Coincidentally, this year I read a book on D-Day after finishing a book on the Second World War in Europe.  Then I got a call from my friend Eric, the husband of my first and best running buddy, Rhea.  He said, "Rhea and I are going to England for my Oxford reunion and then to France to go on a personally guided tour of the D-Day beaches, and Rhea insisted that I call you to invite you to join us."  Rhea and I used to take long runs on the Mall and the trails in Northern Virginia and talk about battles, before she and Eric moved back to California a decade ago.  Yeah, that's the way she is, and me too, I guess.

So I went with them, to Oxford and London and then to Normandy to visit the D-Day beaches and then to Paris.  They both have long known that I have never been outside of North America and this has always mystified them.  They were excellent traveling companions and the perfect travelogue hosts.
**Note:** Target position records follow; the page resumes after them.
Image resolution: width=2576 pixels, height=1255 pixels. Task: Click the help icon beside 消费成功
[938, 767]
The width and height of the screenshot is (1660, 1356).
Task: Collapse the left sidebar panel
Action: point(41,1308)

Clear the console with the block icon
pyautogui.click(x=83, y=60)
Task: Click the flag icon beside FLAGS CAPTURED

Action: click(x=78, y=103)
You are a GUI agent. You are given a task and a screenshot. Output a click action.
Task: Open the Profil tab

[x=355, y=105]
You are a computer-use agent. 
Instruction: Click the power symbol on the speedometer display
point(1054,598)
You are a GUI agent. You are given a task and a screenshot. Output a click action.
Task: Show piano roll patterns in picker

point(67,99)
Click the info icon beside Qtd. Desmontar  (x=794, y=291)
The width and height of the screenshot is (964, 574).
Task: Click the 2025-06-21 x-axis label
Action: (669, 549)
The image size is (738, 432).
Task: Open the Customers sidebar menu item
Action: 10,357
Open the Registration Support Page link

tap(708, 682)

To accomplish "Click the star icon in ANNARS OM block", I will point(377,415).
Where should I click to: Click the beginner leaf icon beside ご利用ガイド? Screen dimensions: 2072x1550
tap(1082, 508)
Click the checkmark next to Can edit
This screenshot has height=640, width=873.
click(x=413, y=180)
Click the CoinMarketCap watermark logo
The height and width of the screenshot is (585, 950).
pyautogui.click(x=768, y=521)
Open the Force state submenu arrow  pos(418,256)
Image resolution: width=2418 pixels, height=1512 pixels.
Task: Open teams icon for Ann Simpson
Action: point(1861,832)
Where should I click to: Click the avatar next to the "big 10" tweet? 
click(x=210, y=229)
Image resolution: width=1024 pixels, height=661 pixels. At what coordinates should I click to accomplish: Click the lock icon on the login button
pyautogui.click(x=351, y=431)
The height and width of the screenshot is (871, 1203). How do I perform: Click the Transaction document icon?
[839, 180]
I spent twelve days in England and France, flying to London to meet them and flying home from Paris after spending the last two days there alone.  Oxford was charming and London was terrific, touring the D-Day beaches on this 75th anniversary of the battles in Normandy was memorable and providentially I toured Notre Dame barely two weeks before it burned so catastrophically.  I liked spending time on each of the five D-Day beaches the best, and the impressions of the days I spent in Paris are steadily growing in my memory.  I came back just in time, with a bad cold, for my fourth and hopefully last eye surgery; after being shown the wonders of Gay Paree, I suppose it's a wonder I ever came back.